--- GIVEN DATA Enclosed Below ---
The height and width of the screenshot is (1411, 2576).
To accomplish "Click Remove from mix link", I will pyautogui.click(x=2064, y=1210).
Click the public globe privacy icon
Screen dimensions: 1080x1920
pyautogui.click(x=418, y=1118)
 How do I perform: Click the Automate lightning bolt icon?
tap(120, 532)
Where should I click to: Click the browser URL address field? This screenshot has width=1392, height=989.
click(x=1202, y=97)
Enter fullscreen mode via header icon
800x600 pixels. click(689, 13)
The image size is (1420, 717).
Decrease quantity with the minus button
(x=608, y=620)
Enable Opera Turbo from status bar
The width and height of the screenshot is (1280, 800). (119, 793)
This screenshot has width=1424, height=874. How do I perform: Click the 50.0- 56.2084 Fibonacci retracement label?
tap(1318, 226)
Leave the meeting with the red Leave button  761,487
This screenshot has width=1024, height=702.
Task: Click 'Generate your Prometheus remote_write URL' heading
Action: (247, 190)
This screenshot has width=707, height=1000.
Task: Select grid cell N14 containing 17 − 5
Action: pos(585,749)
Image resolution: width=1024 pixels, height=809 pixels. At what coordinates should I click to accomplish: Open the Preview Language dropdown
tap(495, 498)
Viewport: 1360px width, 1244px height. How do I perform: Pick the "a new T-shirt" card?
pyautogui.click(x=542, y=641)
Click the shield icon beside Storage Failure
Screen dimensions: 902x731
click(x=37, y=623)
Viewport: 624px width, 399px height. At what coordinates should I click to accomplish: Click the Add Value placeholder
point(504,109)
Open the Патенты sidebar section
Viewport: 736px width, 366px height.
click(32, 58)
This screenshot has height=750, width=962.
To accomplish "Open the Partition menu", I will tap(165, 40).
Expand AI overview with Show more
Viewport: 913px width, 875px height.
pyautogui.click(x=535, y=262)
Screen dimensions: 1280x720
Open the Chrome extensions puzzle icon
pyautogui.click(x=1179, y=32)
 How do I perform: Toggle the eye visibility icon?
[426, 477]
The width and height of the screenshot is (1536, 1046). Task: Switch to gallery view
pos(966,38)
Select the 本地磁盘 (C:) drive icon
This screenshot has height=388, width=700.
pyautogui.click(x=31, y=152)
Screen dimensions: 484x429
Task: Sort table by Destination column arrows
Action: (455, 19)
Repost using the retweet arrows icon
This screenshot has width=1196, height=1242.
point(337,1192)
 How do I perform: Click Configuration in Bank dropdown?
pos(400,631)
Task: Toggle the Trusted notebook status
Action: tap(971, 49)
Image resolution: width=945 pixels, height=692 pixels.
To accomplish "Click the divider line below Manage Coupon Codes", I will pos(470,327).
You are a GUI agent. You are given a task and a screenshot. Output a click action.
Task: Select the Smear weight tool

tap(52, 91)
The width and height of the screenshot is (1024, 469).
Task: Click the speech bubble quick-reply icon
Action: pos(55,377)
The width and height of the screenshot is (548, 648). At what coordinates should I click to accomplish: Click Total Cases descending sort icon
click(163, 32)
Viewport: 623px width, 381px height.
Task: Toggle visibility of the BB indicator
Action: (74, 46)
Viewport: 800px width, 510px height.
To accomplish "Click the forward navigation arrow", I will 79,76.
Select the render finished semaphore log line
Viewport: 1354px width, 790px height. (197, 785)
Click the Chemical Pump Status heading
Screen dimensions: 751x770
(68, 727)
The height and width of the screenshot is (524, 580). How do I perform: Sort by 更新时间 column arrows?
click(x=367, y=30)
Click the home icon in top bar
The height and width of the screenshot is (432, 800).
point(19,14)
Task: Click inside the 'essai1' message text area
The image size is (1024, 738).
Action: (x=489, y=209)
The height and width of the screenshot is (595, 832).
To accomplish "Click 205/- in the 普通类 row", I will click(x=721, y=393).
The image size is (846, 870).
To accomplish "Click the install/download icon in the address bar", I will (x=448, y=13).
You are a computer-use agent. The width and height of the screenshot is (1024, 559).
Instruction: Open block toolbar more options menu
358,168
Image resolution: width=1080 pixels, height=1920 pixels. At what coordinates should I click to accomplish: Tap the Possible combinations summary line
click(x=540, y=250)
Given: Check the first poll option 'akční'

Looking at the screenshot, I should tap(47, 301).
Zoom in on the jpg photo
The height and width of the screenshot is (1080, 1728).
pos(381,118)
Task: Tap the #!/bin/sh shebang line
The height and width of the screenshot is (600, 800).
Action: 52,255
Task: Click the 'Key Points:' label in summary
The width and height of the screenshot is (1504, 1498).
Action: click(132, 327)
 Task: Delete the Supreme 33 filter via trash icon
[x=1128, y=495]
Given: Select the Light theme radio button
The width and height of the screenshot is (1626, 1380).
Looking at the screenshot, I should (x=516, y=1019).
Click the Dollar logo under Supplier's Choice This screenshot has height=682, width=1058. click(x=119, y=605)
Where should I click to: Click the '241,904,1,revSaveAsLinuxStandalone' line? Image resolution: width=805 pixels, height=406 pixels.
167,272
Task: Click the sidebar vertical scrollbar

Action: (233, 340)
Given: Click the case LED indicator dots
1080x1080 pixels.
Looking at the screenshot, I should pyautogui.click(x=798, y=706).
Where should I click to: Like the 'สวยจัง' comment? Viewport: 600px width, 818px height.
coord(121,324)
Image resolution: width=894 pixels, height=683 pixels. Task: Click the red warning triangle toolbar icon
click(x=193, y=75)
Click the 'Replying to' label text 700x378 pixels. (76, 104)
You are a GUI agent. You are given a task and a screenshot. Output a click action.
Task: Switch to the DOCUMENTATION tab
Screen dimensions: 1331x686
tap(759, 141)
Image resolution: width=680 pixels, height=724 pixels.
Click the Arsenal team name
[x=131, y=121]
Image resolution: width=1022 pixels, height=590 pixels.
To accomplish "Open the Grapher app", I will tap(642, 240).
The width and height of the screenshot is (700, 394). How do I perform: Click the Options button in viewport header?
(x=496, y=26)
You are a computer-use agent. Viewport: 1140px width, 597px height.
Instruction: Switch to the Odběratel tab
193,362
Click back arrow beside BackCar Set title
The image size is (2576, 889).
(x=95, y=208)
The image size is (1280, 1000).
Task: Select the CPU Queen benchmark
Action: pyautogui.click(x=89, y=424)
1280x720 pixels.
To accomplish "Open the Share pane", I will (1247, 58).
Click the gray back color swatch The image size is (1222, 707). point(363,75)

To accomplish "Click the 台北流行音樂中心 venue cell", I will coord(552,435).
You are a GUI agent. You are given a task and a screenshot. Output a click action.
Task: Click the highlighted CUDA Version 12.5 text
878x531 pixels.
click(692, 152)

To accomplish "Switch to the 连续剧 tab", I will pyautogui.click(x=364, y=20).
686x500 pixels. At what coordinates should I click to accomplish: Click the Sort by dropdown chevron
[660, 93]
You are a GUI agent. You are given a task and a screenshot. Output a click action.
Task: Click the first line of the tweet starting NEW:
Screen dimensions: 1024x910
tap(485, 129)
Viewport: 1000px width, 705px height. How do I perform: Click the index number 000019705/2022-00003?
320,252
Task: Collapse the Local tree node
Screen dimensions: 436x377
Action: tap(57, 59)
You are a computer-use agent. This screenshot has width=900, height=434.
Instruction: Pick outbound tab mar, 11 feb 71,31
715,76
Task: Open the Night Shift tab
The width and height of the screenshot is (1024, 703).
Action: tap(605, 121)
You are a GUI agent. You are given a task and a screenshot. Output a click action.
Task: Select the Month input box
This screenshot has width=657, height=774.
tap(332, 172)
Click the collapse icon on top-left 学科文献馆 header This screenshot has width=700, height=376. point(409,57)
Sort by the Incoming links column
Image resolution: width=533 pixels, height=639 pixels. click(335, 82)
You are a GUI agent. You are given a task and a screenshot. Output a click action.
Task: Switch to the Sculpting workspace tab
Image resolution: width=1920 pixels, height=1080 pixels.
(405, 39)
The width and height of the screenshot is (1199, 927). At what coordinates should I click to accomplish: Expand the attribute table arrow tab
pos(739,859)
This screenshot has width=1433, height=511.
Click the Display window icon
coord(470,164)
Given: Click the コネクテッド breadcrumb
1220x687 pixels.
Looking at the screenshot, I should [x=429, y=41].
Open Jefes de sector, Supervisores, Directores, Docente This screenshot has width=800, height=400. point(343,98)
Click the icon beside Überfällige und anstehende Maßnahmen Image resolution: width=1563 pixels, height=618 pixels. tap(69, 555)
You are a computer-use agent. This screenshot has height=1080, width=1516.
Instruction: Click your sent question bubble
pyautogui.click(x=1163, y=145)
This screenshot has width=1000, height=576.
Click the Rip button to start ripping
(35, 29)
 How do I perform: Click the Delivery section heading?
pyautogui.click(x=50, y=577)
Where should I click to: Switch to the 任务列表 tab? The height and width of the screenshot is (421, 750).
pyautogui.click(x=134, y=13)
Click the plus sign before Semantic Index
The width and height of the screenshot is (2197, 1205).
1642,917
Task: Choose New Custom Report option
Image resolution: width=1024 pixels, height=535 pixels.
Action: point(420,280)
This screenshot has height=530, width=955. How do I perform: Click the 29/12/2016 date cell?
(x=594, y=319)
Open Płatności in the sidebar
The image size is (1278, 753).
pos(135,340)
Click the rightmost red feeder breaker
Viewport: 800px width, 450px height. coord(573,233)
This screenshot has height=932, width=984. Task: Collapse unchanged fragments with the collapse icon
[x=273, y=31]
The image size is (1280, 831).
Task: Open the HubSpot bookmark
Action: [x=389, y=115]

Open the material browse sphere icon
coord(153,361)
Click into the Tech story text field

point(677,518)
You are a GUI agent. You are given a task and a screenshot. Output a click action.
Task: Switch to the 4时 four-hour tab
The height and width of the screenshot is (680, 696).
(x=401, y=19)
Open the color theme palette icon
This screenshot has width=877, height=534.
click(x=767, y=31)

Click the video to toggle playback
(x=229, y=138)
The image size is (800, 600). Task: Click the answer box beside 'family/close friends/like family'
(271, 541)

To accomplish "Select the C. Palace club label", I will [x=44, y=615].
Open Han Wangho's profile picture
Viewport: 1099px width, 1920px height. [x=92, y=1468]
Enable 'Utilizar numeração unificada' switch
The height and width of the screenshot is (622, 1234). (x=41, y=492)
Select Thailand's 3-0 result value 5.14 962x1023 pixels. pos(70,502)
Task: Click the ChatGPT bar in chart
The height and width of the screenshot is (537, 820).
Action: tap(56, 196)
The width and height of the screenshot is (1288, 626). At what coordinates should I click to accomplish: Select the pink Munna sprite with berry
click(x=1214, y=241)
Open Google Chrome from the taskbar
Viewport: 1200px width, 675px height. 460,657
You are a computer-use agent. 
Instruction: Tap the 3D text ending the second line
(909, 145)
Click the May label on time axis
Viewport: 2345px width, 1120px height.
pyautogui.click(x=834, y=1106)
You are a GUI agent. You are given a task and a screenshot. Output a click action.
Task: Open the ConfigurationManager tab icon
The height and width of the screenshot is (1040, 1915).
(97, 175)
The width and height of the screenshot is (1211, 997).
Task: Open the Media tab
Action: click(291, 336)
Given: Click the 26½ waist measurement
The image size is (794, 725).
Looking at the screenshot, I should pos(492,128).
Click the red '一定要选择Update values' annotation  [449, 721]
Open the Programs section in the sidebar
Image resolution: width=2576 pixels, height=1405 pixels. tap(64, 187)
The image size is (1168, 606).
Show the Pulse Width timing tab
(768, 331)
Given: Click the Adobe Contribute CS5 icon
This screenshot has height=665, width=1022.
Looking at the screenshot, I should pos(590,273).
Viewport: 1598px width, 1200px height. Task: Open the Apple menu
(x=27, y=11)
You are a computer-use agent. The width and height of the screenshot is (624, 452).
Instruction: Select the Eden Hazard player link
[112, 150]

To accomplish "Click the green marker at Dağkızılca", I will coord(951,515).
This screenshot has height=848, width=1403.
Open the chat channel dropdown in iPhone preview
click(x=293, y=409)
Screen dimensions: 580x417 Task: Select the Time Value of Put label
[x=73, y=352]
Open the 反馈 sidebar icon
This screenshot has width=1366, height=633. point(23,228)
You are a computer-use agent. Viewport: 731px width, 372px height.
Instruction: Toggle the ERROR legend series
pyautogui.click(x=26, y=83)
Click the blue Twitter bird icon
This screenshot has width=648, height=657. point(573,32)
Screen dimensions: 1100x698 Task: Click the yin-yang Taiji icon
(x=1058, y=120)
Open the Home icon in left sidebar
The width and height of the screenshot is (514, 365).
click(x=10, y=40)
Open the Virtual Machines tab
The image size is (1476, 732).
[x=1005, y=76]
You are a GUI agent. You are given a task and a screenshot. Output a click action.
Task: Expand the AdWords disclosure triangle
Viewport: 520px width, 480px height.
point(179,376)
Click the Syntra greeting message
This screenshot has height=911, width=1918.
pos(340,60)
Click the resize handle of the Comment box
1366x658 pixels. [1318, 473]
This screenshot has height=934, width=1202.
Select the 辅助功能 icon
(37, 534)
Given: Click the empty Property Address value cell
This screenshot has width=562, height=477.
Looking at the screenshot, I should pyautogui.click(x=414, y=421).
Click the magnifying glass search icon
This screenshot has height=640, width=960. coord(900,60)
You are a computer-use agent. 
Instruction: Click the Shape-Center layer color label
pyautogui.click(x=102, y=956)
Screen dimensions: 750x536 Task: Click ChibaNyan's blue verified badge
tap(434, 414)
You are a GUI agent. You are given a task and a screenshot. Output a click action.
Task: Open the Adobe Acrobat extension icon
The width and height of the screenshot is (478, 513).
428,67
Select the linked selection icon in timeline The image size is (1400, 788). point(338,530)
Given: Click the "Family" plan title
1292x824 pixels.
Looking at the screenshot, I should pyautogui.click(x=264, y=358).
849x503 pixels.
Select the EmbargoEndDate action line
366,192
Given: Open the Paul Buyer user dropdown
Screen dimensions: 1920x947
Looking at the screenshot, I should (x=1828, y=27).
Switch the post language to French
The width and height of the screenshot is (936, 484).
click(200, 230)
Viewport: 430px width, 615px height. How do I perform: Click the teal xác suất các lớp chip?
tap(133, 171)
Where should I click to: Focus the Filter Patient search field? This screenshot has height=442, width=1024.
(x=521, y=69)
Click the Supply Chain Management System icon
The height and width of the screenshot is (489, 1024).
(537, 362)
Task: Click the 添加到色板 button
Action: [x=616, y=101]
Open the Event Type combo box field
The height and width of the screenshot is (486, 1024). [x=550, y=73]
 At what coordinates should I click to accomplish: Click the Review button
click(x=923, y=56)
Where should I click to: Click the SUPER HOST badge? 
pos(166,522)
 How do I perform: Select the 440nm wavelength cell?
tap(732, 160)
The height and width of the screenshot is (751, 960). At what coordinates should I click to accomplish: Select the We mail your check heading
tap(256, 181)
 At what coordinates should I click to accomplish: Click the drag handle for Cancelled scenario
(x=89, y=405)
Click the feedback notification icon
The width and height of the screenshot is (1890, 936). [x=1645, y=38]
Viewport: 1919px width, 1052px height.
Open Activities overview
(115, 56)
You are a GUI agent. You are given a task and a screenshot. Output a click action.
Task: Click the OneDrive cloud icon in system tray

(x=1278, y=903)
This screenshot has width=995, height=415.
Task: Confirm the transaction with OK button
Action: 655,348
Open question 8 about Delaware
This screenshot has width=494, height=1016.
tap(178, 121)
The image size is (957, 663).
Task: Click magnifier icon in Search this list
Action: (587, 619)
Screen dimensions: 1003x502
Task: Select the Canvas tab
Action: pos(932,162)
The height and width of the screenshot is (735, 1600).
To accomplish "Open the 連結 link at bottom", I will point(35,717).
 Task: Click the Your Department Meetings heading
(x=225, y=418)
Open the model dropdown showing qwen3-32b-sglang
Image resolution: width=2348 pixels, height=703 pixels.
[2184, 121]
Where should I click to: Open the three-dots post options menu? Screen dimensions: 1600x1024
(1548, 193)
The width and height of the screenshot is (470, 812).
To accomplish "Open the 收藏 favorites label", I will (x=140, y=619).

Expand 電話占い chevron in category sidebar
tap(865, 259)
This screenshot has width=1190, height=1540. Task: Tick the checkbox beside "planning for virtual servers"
--- End of Enclosed GIVEN DATA ---
_TASK PROMPT:_ Output the lines above exactly, but only those between the line holding "This screenshot has width=1196, height=1242." and the line holding "Image resolution: width=945", inclusive.

_TASK RESULT:_
This screenshot has width=1196, height=1242.
point(337,1192)
 How do I perform: Click Configuration in Bank dropdown?
pos(400,631)
Task: Toggle the Trusted notebook status
Action: tap(971, 49)
Image resolution: width=945 pixels, height=692 pixels.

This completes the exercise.